Industrial psychologist (1918 - 2013)

John Elias Karlin (February 28, 1918 - January 28, 2013) was an industrial psychologist and a pioneer in human factors engineering at Bell Laboratories of AT&T.

As the son of grocers, Karlin was born in Johannesburg, South Africa. He studied at the University of Cape Town, earning a bachelor's degrees in music, philosophy, and psychology, and a master's in psychology. At the same time he was a violinist with the local symphony orchestra and string quartet.

He later moved to the United States, earning a PhD from the University of Chicago and studying electrical engineering at the Massachusetts Institute of Technology.

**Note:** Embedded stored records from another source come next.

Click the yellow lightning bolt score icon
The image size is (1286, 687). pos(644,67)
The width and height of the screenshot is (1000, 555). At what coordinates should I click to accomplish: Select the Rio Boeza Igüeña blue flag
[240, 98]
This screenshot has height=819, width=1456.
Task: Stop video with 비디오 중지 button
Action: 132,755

During World War II Karlin conducted research on psychoacoustics for the United States military. He joined Bell Labs afterwards, becoming their first staff psychologist. He successfully argued for the foundation of its Human Factors Engineering Department in 1947, and was promoted to directorship of the unit in 1951. He undertook numerous empirical research projects, such as the usability of numerical input systems and the human capacity to recall digit sequences. The development of the modern telephone keypad is attributed to research in the 1950s in the department, which was influential in many other applications. Around 1960, his research resulted in the transformation of the telephone numbering plan in use in North America from the use of telephone exchange names to all-number calling (ANC) to provide essential expansion of the pool of available telephone numbers.

Karlin was married twice, and had two children, one of whom predeceased him, and three stepchildren.